Scientists have developed a new method for detecting traces of primordial life in ancient rock formations using potassium.
The method relies on searching for high concentrations of potassium in ancient sedimentary rocks, rather than traditional methods that look for carbon, sulfur, or nitrogen—which can appear in ancient rocks through processes unrelated to ancient life.
“Our findings show that microbial biofilms trapped potassium from ancient seawater and facilitated its accumulation into clay minerals that were buried on the seafloor,” explained Kurt Konhauser, professor in the University of Alberta’s Department of Earth and Atmospheric Sciences and co-author on the study. “This is critical because there is no abiotic mechanism that can be used to explain the potassium enrichment aside from life itself.”
The study examined clay particles from the Francevillian Formation located in Gabon, on the west coast of central Africa. This 2.1 billion-year-old formation hosts well-preserved microfossils in clay.
“In our quest to find evidence of early life on Earth, we have been limited to looking for a number of signatures that have all proven ambiguous, because, unfortunately, the signatures can be explained by both bacterial and abiotic processes,” explained Konhauser. “Our results indicate that a different signature—potassium—is potentially a more unique tracer, as it could only have been created through the metabolism of living bacteria.”
The research was led by Jérémie Aubineau and Abder El Albani from the University of Poitiers, France.
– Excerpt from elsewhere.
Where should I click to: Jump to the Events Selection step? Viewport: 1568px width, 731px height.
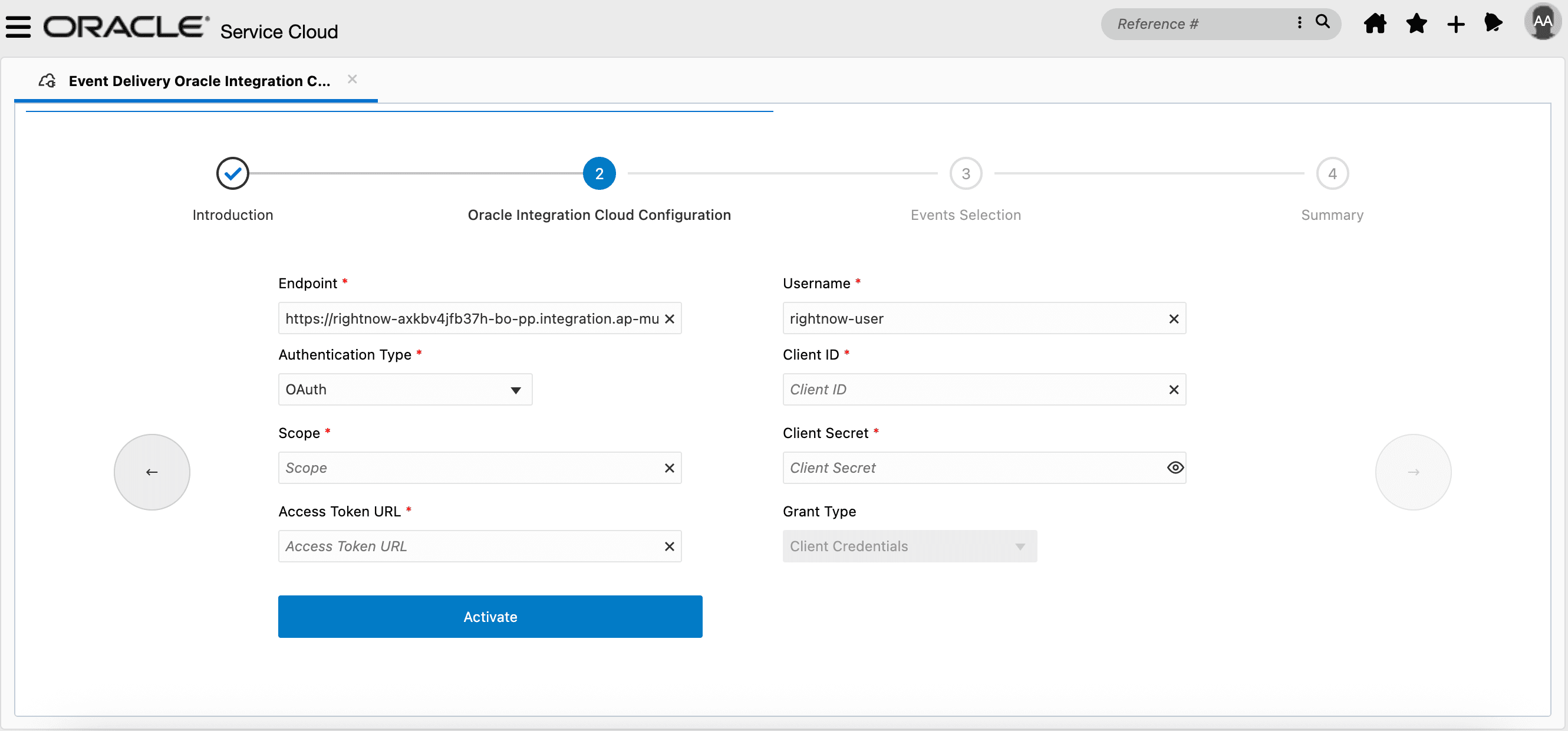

The paper, “Microbially induced potassium enrichment in Paleoproterozoic shales and implications for reverse weathering on early Earth,” was published in Nature Communications (doi: 10.1038/s41467-019-10620-3).
Konhauser was recently named the recipient of the 2019 McCalla Professorship, an award issued by the University of Alberta to support outstanding academics who contribute to educational leadership and the integration of teaching and research.